Given task: Display every line below that contains the word "section".

Provided entries:

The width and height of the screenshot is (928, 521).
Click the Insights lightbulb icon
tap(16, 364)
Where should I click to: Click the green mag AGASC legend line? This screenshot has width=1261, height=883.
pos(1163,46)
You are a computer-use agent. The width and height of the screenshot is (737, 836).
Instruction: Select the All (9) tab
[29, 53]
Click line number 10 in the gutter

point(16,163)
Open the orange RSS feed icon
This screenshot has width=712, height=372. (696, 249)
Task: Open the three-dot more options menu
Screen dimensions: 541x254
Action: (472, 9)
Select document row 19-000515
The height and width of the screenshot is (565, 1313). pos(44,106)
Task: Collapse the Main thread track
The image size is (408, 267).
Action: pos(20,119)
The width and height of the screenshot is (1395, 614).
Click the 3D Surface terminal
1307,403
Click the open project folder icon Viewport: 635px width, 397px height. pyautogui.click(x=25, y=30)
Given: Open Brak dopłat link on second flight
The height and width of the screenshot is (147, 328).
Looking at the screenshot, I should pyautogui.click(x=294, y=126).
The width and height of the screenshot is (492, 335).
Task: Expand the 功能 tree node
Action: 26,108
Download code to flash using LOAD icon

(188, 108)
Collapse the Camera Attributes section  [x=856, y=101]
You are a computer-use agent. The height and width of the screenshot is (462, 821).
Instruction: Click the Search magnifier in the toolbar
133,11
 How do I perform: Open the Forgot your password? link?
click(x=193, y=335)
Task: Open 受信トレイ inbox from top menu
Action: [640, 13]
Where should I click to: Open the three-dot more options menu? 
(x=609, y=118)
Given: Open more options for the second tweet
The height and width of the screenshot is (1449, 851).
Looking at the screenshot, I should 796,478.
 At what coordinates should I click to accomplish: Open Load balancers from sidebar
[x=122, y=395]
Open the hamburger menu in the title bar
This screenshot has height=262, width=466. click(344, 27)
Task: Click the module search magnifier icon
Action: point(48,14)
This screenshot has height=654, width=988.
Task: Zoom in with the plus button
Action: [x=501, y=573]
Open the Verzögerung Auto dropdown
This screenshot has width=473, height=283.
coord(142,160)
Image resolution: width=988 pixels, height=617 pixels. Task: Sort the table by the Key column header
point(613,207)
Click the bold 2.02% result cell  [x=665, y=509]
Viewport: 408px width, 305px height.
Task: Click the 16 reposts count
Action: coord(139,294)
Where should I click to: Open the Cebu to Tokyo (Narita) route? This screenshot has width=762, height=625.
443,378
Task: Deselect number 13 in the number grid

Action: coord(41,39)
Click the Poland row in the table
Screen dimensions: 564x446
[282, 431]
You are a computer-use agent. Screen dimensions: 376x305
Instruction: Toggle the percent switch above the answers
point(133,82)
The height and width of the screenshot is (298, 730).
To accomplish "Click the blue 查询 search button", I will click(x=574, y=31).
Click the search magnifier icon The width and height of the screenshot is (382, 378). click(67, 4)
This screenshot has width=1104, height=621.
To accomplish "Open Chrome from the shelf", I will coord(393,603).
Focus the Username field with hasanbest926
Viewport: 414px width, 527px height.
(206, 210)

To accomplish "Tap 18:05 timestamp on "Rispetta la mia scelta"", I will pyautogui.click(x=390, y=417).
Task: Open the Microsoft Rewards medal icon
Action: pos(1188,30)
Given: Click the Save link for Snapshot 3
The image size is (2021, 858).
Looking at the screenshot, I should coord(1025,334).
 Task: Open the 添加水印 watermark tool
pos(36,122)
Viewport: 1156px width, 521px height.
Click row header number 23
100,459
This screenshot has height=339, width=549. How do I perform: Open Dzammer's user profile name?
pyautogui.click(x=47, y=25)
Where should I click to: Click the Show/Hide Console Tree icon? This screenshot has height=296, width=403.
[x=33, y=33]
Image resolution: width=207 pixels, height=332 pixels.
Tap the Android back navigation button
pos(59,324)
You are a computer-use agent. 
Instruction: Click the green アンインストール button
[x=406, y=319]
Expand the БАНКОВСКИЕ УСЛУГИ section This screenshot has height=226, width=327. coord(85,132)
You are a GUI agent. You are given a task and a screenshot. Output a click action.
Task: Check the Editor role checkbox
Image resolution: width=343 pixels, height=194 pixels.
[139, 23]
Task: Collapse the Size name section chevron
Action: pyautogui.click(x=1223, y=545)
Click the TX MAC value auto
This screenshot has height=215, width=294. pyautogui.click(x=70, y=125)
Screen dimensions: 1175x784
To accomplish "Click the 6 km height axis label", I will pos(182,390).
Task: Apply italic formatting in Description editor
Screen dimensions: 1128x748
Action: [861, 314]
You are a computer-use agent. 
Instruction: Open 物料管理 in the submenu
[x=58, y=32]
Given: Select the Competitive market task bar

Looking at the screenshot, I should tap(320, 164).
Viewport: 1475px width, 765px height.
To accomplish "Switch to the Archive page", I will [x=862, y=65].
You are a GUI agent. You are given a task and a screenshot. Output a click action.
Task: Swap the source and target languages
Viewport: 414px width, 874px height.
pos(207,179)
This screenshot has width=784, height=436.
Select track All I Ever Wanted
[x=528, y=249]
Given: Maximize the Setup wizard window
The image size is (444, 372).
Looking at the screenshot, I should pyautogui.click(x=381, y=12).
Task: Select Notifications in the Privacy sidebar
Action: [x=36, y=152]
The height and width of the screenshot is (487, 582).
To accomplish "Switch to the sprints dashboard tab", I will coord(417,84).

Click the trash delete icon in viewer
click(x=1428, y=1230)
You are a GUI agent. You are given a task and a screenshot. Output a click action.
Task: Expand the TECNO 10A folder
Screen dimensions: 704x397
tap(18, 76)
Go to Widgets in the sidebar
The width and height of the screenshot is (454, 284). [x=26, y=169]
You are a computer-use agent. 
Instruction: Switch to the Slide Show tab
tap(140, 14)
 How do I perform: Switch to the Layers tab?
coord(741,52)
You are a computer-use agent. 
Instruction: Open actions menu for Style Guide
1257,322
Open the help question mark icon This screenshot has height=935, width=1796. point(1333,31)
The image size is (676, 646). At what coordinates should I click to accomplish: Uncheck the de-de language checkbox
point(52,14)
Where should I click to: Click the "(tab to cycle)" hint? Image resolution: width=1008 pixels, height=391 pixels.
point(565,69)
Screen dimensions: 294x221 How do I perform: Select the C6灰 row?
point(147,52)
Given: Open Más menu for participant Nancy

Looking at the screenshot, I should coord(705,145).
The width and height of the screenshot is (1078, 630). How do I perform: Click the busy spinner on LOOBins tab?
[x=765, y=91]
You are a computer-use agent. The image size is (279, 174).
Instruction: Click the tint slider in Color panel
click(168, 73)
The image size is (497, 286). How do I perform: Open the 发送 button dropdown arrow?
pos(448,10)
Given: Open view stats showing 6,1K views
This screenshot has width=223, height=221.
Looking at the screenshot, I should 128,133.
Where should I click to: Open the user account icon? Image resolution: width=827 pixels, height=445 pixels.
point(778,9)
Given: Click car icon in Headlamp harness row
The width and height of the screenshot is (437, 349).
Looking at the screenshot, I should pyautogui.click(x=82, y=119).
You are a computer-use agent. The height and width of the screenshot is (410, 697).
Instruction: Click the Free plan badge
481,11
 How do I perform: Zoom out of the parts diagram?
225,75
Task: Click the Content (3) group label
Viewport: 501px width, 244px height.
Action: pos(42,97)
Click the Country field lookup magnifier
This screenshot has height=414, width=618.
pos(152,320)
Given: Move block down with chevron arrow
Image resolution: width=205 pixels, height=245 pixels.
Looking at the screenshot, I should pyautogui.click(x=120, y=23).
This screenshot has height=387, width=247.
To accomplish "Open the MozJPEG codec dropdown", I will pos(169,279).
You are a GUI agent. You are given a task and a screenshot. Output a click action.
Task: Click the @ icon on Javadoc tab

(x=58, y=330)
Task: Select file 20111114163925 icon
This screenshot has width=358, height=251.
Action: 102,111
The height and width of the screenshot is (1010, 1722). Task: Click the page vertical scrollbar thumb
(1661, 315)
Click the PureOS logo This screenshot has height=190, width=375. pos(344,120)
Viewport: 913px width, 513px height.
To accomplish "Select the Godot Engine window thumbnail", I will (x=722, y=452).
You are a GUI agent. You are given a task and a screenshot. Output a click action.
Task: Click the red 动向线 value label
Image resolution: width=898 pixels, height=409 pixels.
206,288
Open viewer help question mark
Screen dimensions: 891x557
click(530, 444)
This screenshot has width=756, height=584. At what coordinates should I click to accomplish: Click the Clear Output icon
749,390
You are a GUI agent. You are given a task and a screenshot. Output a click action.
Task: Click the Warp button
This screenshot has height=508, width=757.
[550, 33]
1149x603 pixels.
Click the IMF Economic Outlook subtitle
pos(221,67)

Expected output:
Collapse the Camera Attributes section  [x=856, y=101]
Expand the БАНКОВСКИЕ УСЛУГИ section This screenshot has height=226, width=327. coord(85,132)
Task: Collapse the Size name section chevron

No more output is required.